__WORK REQUIRED__
Restate the data exactly as given and keep the pictures out.

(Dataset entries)
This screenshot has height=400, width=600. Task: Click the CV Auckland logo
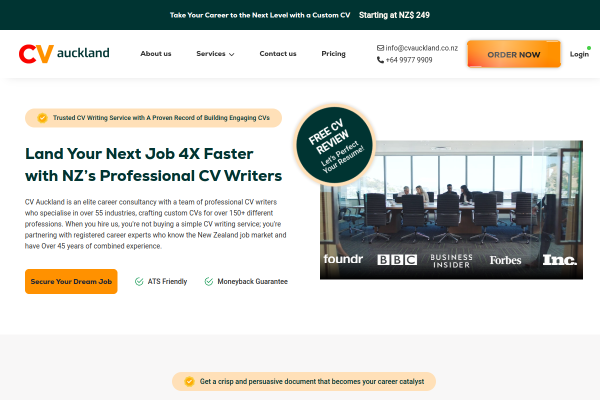(x=64, y=54)
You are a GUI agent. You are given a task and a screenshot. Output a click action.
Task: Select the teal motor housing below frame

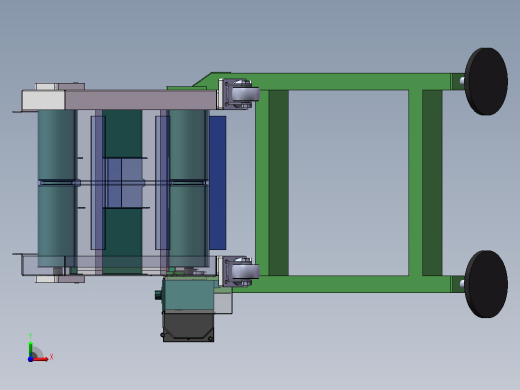coord(189,295)
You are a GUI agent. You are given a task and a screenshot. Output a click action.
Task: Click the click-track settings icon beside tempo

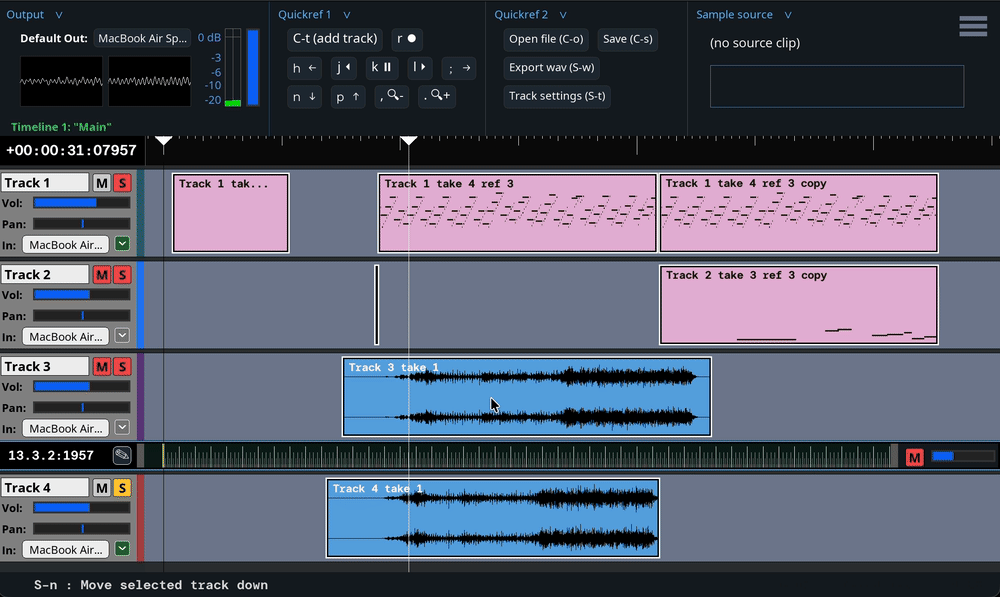[x=122, y=456]
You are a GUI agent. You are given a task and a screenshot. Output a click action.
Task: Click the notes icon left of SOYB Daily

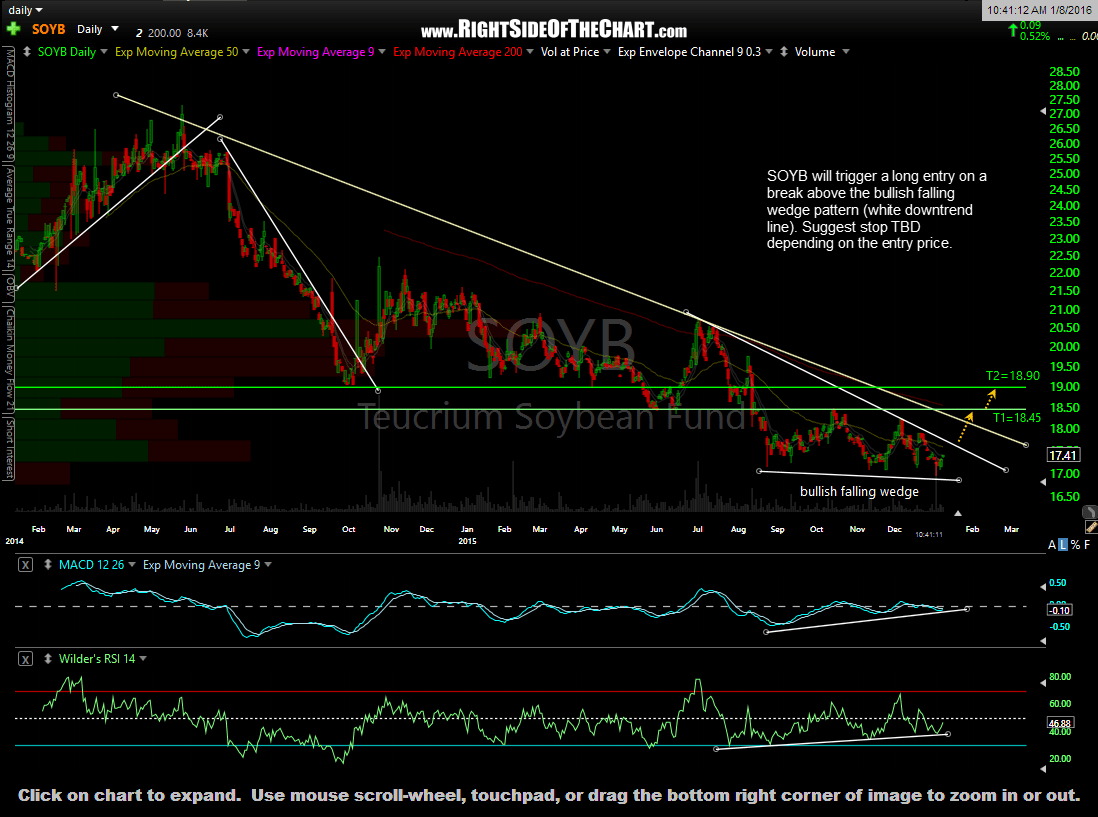[8, 52]
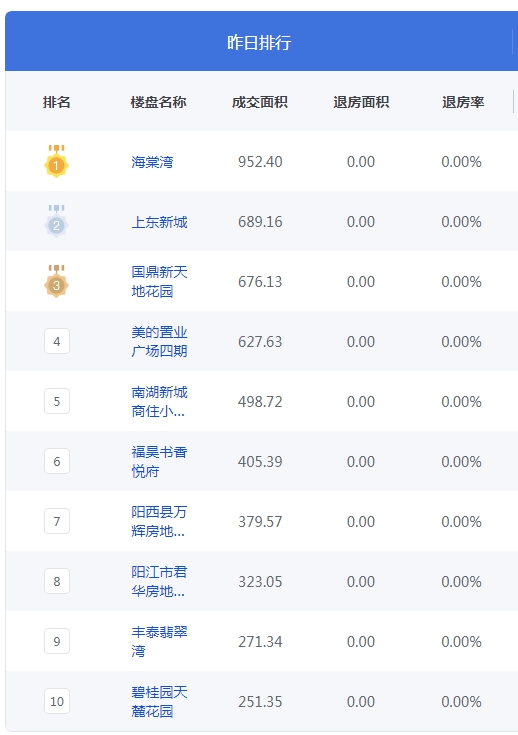Image resolution: width=518 pixels, height=735 pixels.
Task: Click the 退房面积 column header
Action: coord(361,102)
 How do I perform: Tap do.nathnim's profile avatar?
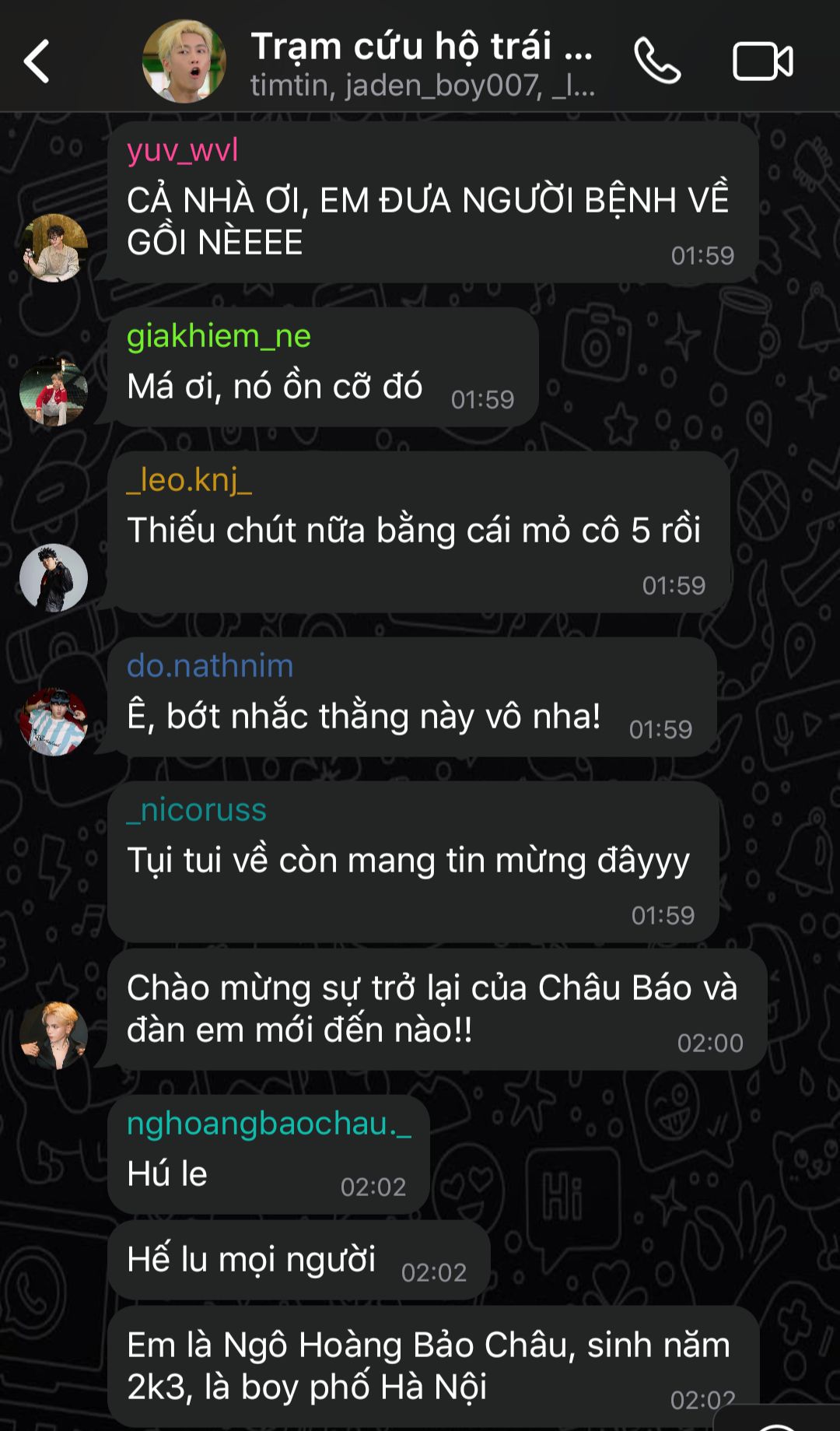54,721
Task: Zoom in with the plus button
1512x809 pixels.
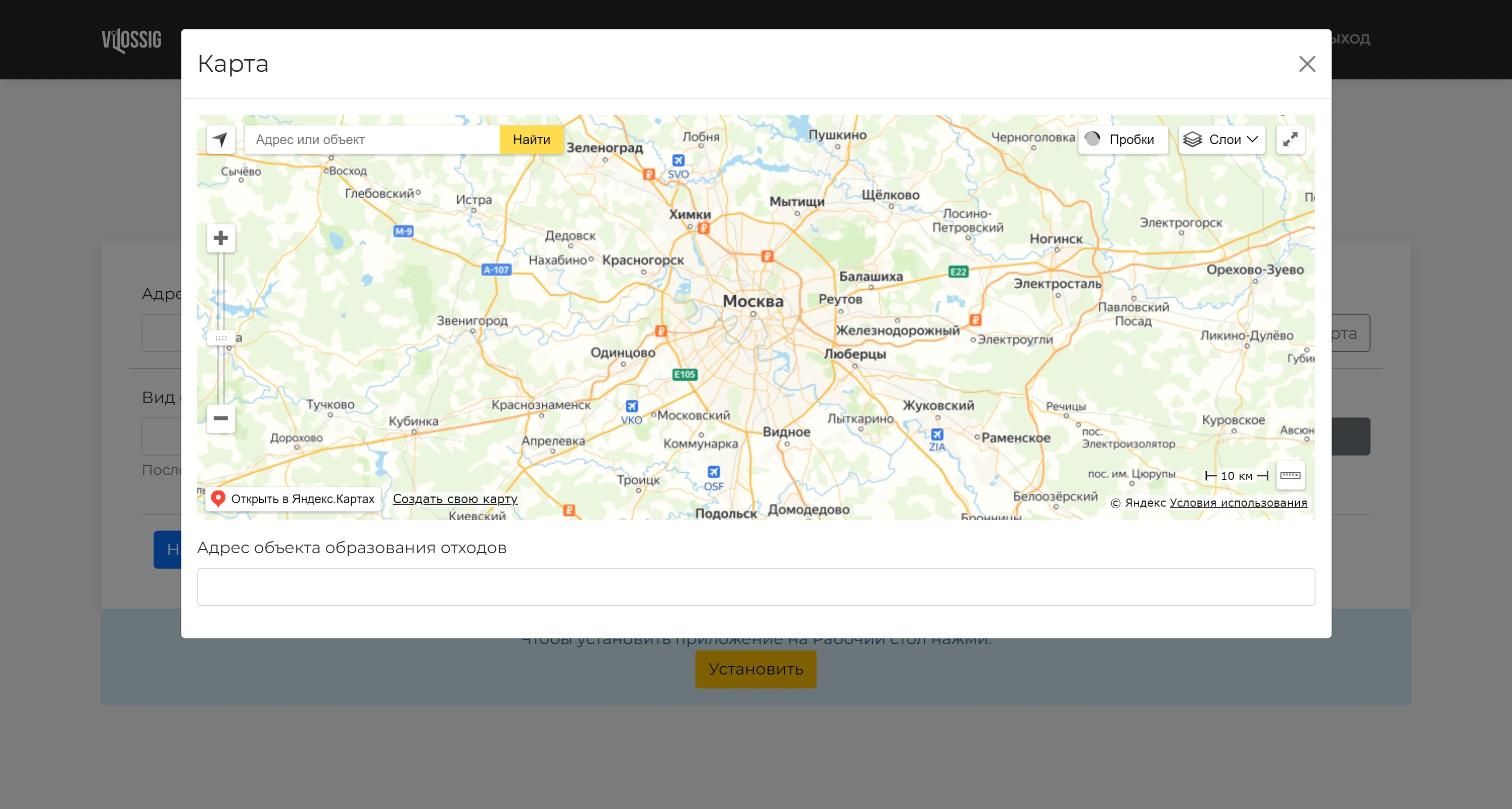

__COMPLETED TASK__
This screenshot has height=400, width=600. Task: Click the CV Auckland logo
(x=64, y=54)
You are a GUI agent. You are given a task and a screenshot. Output a click action.
Task: Select the teal motor housing below frame

coord(189,295)
You are a GUI agent. You are given a task and a screenshot. Output a click action.
Task: Click the click-track settings icon beside tempo

[x=122, y=456]
You are a GUI agent. You are given a task and a screenshot. Output a click action.
Task: Click the notes icon left of SOYB Daily

[8, 52]
Image resolution: width=518 pixels, height=735 pixels.
Task: Click the 退房面积 column header
Action: coord(361,102)
 How do I perform: Tap do.nathnim's profile avatar?
54,721
Task: Zoom in with the plus button
1512x809 pixels.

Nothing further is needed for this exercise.